Quang, 61, died in a military hospital here of a “serious illness despite efforts by domestic and internatio­nal doctors and professors”, Vietnam Television said.

He had hosted a reception for China’s Supreme Court chief on Wednesday, state-owned newspaper Vietnam News said.

Quang had been ill for months, said former health minister Nguyen Quoc Trieu, who oversees healthcare for high-ranking officials.

“He began showing symptoms of illness in June last year and has been treated in Japan six times since,” Trieu said.

“He suffered from a kind of highly virulent virus, for which there has not been any effective treatment.”

Vietnam has no paramount ruler and is officially led by four “pillars”: its president, prime minister, the chief of its Communist Party and the national assembly chair.
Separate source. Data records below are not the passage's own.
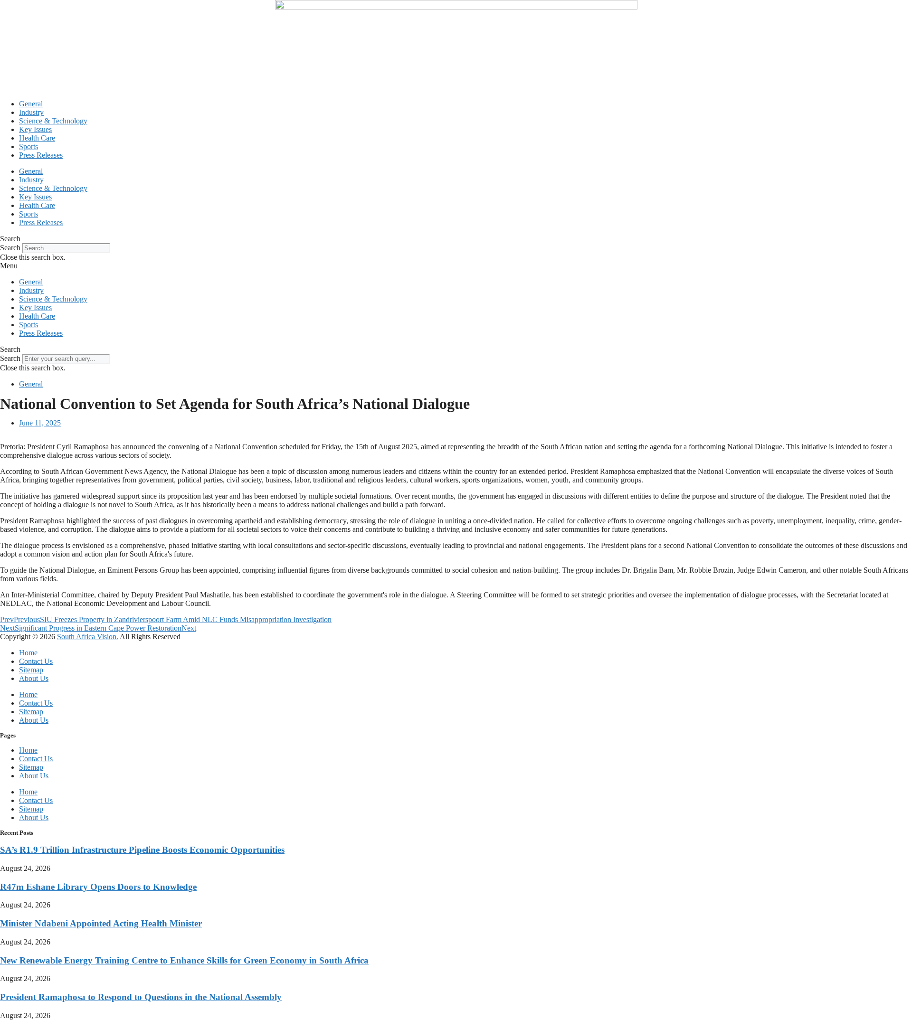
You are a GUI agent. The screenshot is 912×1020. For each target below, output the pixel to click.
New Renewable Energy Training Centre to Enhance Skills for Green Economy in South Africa (184, 960)
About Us (33, 678)
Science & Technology (53, 121)
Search (10, 248)
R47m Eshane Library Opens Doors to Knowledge (98, 887)
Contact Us (36, 661)
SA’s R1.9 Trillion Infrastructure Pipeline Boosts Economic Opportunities (142, 850)
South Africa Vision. (87, 637)
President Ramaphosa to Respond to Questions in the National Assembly (141, 997)
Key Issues (35, 129)
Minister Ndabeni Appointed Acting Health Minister (101, 923)
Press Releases (41, 155)
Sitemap (31, 670)
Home (28, 653)
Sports (28, 146)
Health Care (37, 138)
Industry (31, 112)
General (31, 104)
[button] (456, 239)
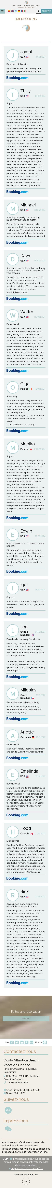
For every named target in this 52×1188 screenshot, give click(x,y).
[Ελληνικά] (16, 11)
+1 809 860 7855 (19, 1082)
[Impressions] (8, 1130)
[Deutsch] (19, 11)
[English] (12, 11)
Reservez (46, 11)
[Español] (9, 11)
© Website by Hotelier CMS (26, 1174)
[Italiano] (25, 11)
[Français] (22, 11)
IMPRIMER (38, 1042)
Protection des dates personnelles (31, 1163)
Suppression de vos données (27, 1168)
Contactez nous (20, 1051)
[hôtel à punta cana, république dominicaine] (26, 4)
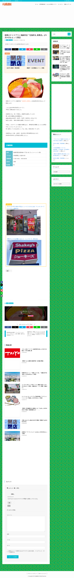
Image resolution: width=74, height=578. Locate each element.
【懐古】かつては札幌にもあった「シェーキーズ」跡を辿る (22, 239)
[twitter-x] (65, 1)
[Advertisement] (37, 18)
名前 (8, 534)
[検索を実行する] (69, 34)
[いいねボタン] (7, 271)
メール (8, 539)
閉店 (7, 40)
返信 (9, 505)
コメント (9, 515)
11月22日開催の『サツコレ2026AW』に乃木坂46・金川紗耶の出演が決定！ (61, 149)
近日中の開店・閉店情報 (58, 143)
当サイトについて (42, 573)
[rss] (69, 1)
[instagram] (67, 1)
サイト (8, 545)
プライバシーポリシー (32, 573)
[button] (8, 49)
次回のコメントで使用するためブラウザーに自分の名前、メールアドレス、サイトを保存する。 (26, 551)
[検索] (71, 1)
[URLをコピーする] (44, 49)
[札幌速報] (7, 4)
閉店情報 (10, 40)
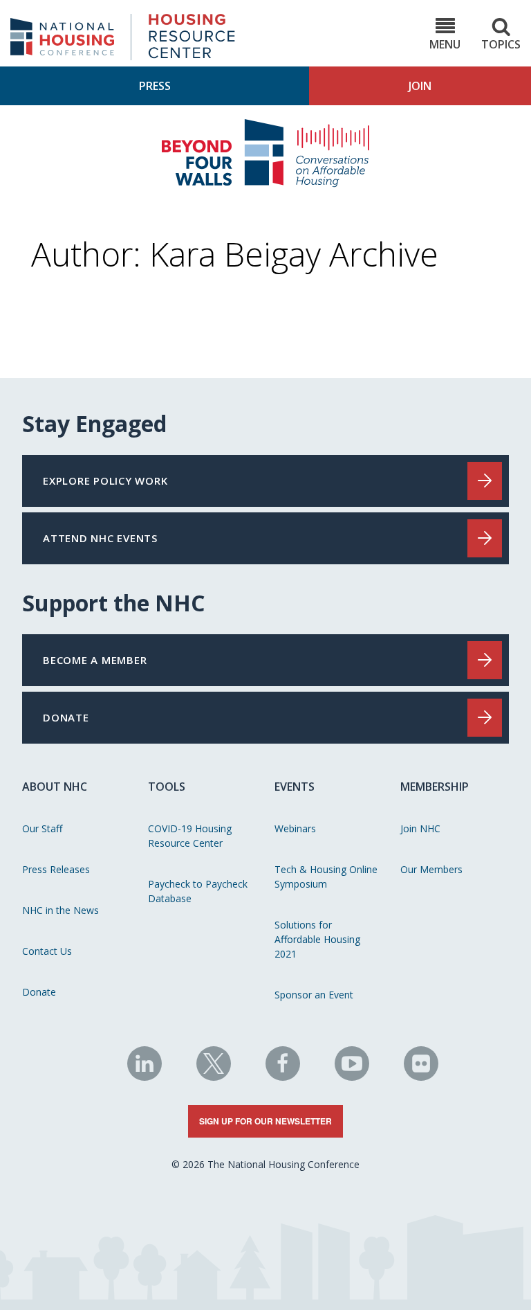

Before his April 2016 appointmen­t as president, Quang had been minister of public security, heading an organisati­on with broad powers responsibl­e for intelligen­ce gathering and thwarting domestic and foreign threats to the party.

Posts about the death of Quang spread quickly on Facebook before state media took the rare step of announcing it within two hours of the event.

At one of Quang’s last appearance­s, during a visit here by Indonesian President Joko Widodo on Sept 11, the president appeared visibly unwell and stumbled as he stepped on to a platform to inspect a guard of honour.

Vietnam’s constituti­on provides for the vice-president to perform the president’s duties should he be unable to work.

“Vice-president Dang Thi Ngoc Thinh will handle his duties until the National Assembly elects a new president,” said prominent lawyer Tran Vu Hai.